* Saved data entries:
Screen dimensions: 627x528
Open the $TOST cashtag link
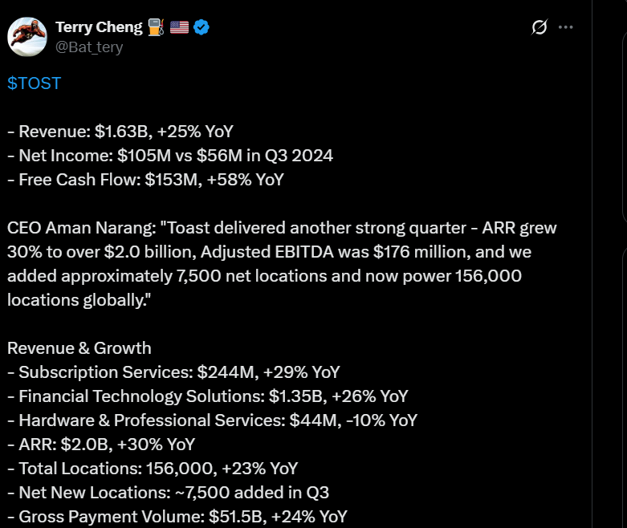click(x=34, y=83)
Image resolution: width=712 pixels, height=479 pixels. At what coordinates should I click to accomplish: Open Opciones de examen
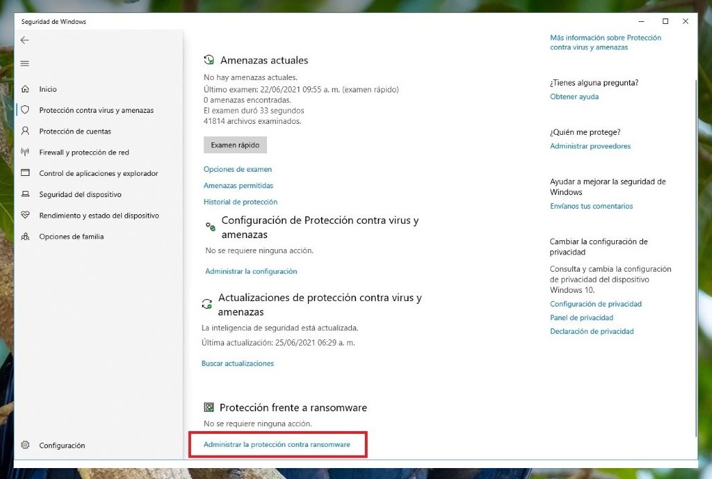click(x=238, y=169)
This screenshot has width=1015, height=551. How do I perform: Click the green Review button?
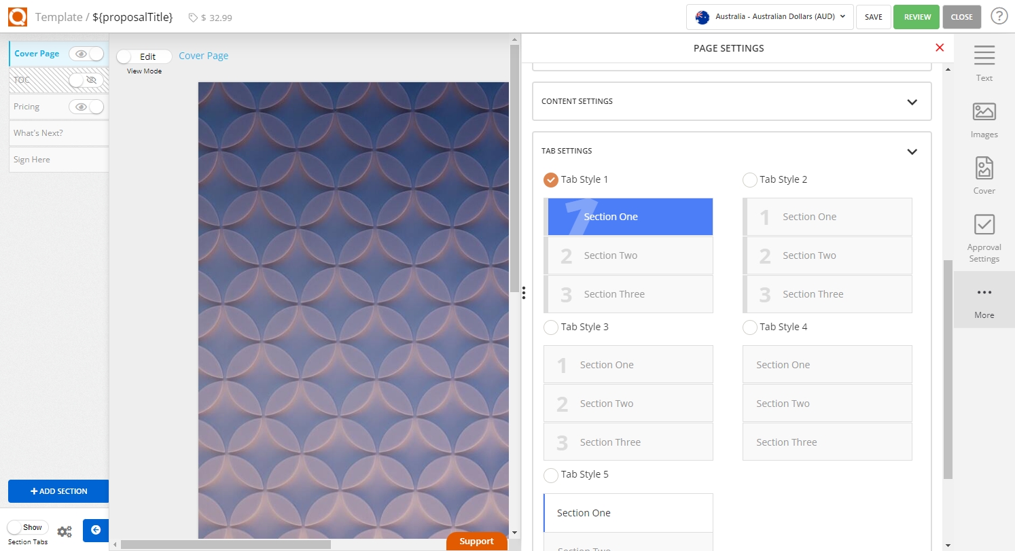(x=916, y=17)
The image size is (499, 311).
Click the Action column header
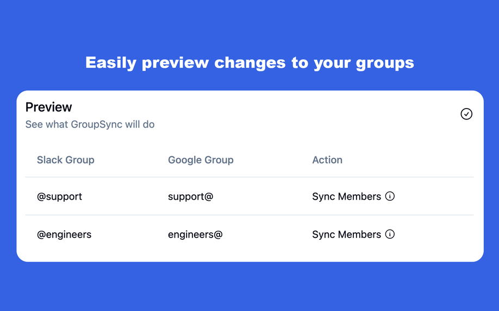[x=327, y=160]
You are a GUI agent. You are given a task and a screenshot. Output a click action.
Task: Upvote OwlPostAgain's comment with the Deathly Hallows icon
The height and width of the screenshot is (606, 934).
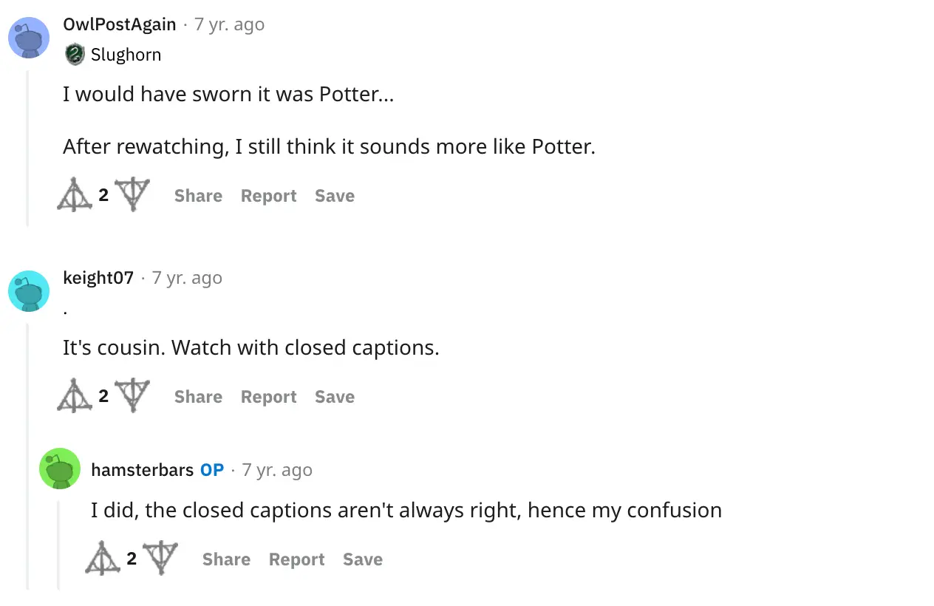[74, 194]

* What needs to be done: Your output must consist only of the lines from the line with "Open the $TOST cashtag link" through the final line of the data, both included, reproduced exactly and free of pictures.

* Written response:
Open the $TOST cashtag link
click(x=34, y=83)
Image resolution: width=712 pixels, height=479 pixels. At what coordinates should I click to accomplish: Open Opciones de examen
click(x=238, y=169)
This screenshot has width=1015, height=551. How do I perform: Click the green Review button?
(x=916, y=17)
The image size is (499, 311).
Click the Action column header
[x=327, y=160]
You are a GUI agent. You are given a task and a screenshot. Output a click action.
Task: Upvote OwlPostAgain's comment with the Deathly Hallows icon
The height and width of the screenshot is (606, 934).
[74, 194]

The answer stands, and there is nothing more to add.